▶ [OBJECTIVE] Set out the stretch of the records from the line containing "Given: Switch to the Tº Máx layer" through the end of the records as a JSON list of strings, one string per line, with blank lines omitted. Leave the pictures out of the answer.

▶ [EXCERPTED DATA]
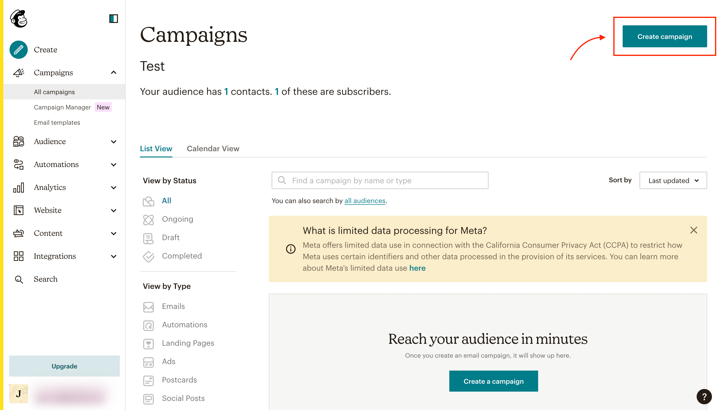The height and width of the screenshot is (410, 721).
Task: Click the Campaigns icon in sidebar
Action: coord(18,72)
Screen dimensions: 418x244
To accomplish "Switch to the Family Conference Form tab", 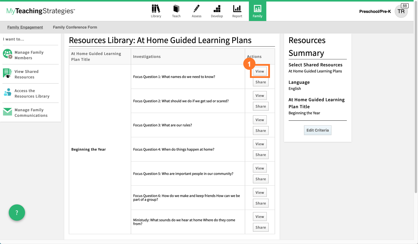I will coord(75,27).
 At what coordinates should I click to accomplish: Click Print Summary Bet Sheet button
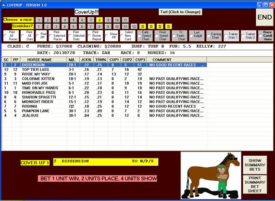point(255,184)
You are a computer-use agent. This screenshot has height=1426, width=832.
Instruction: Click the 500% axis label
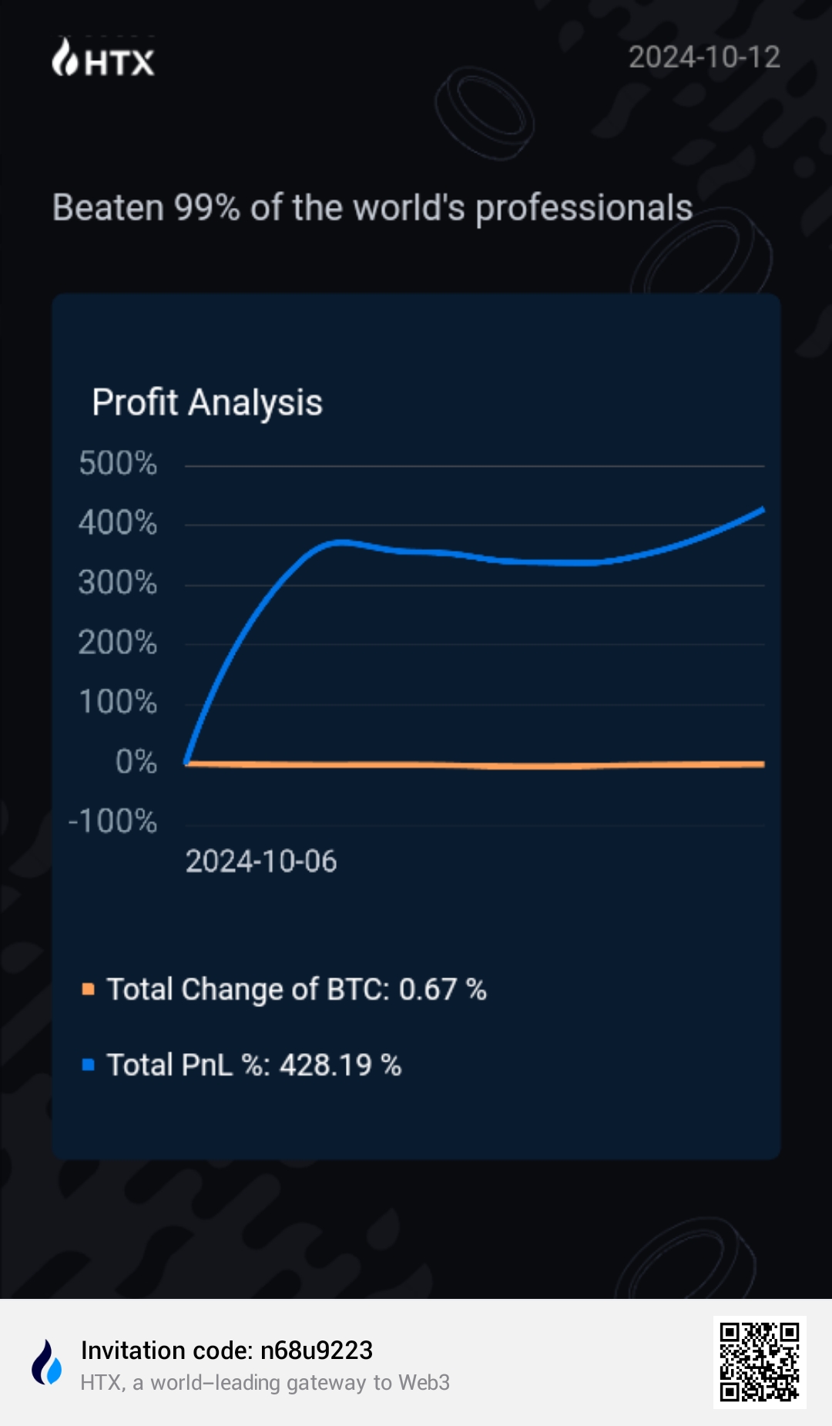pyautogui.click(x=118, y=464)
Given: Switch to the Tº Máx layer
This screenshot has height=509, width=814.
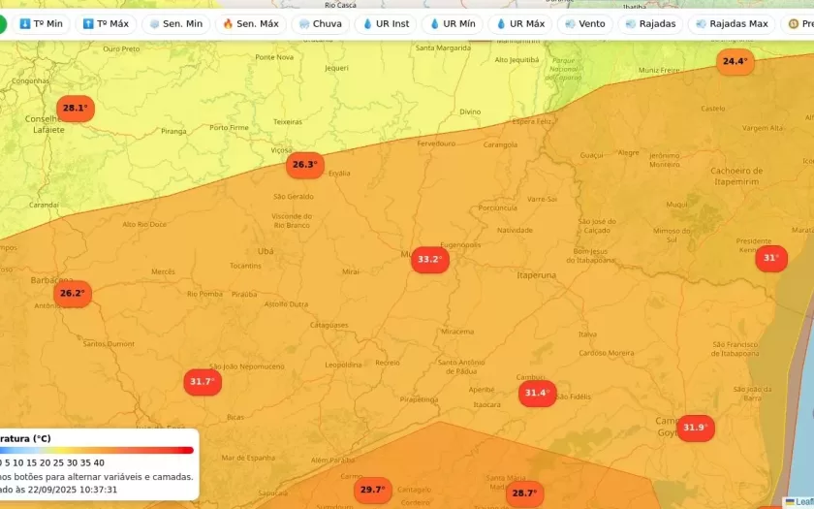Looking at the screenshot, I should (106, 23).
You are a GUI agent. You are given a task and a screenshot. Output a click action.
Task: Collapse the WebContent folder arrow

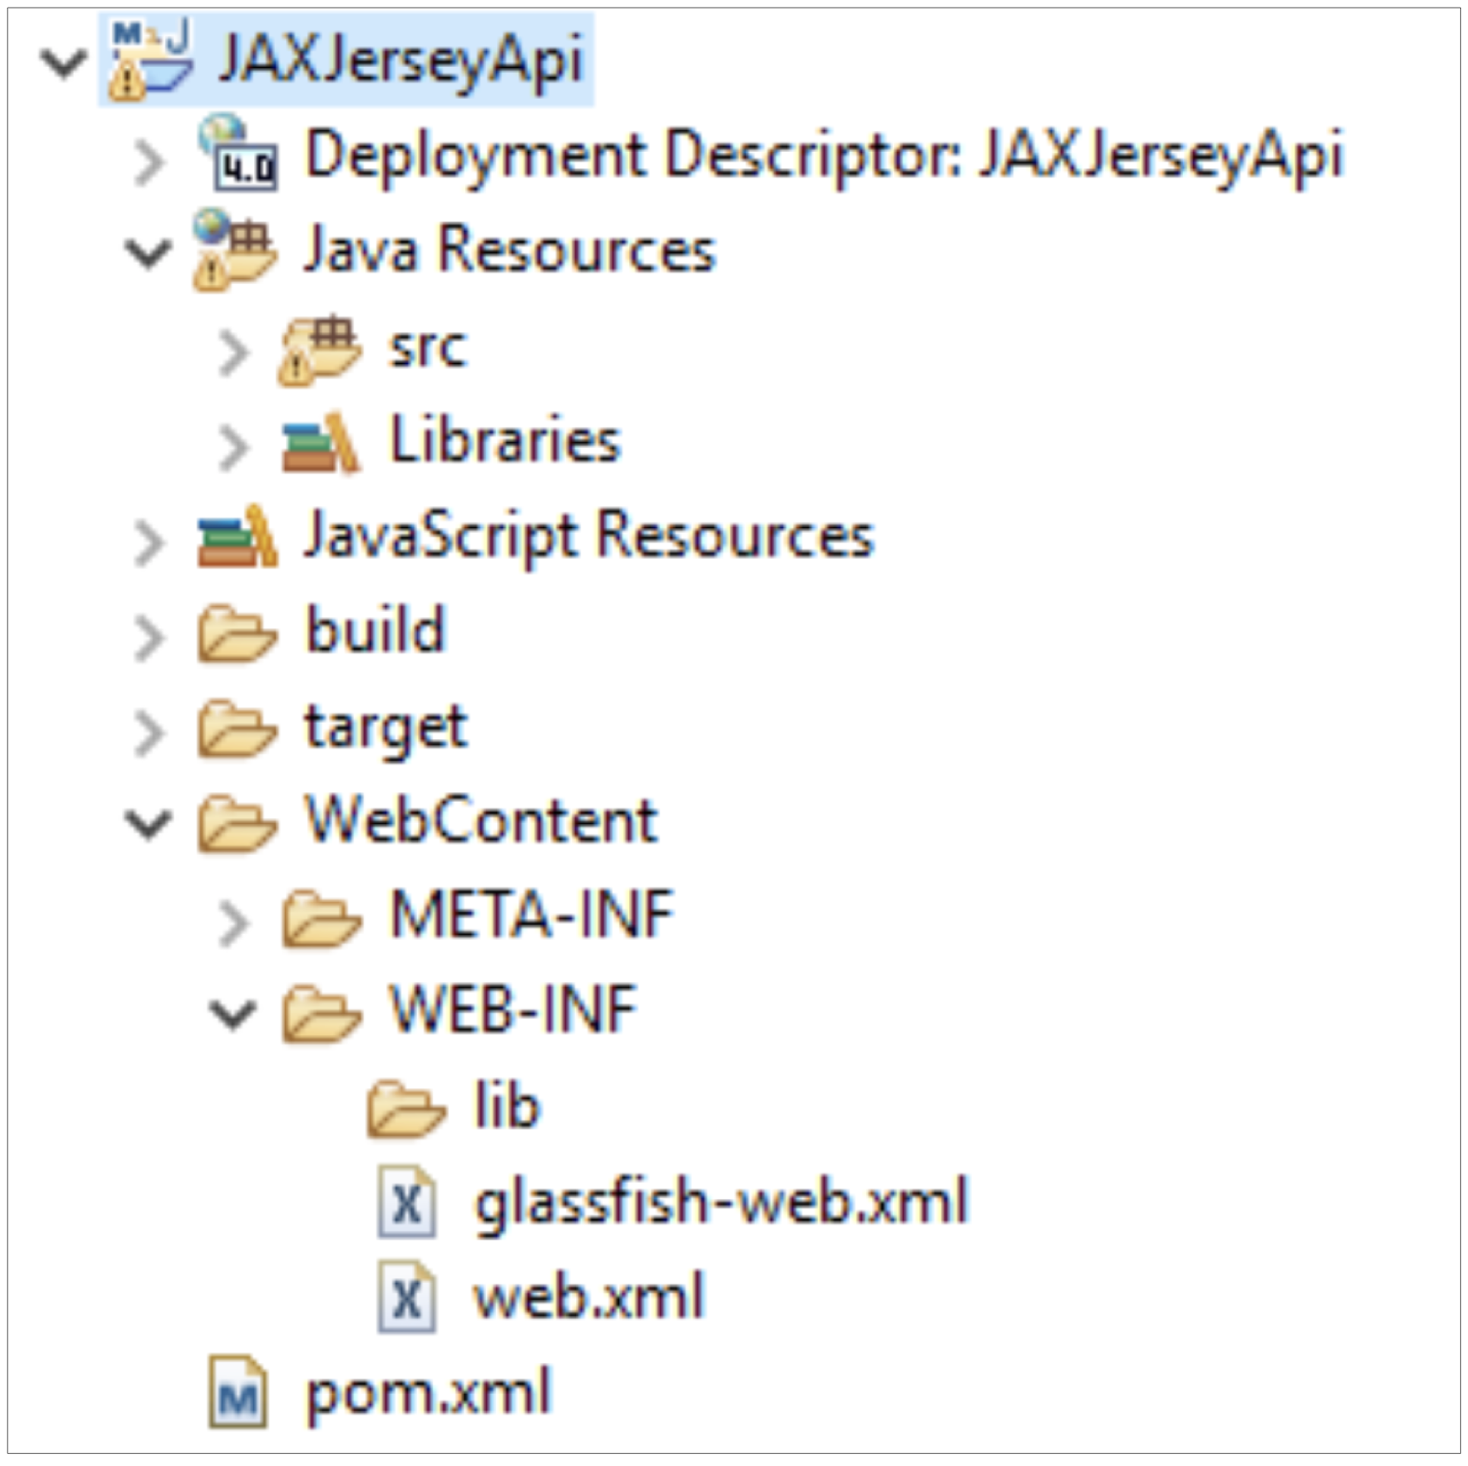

▶ [EXERCISE RESULT]
[
  "Given: Switch to the Tº Máx layer",
  "This screenshot has height=509, width=814.",
  "Looking at the screenshot, I should (106, 23).",
  "You are a GUI agent. You are given a task and a screenshot. Output a click action.",
  "Task: Collapse the WebContent folder arrow"
]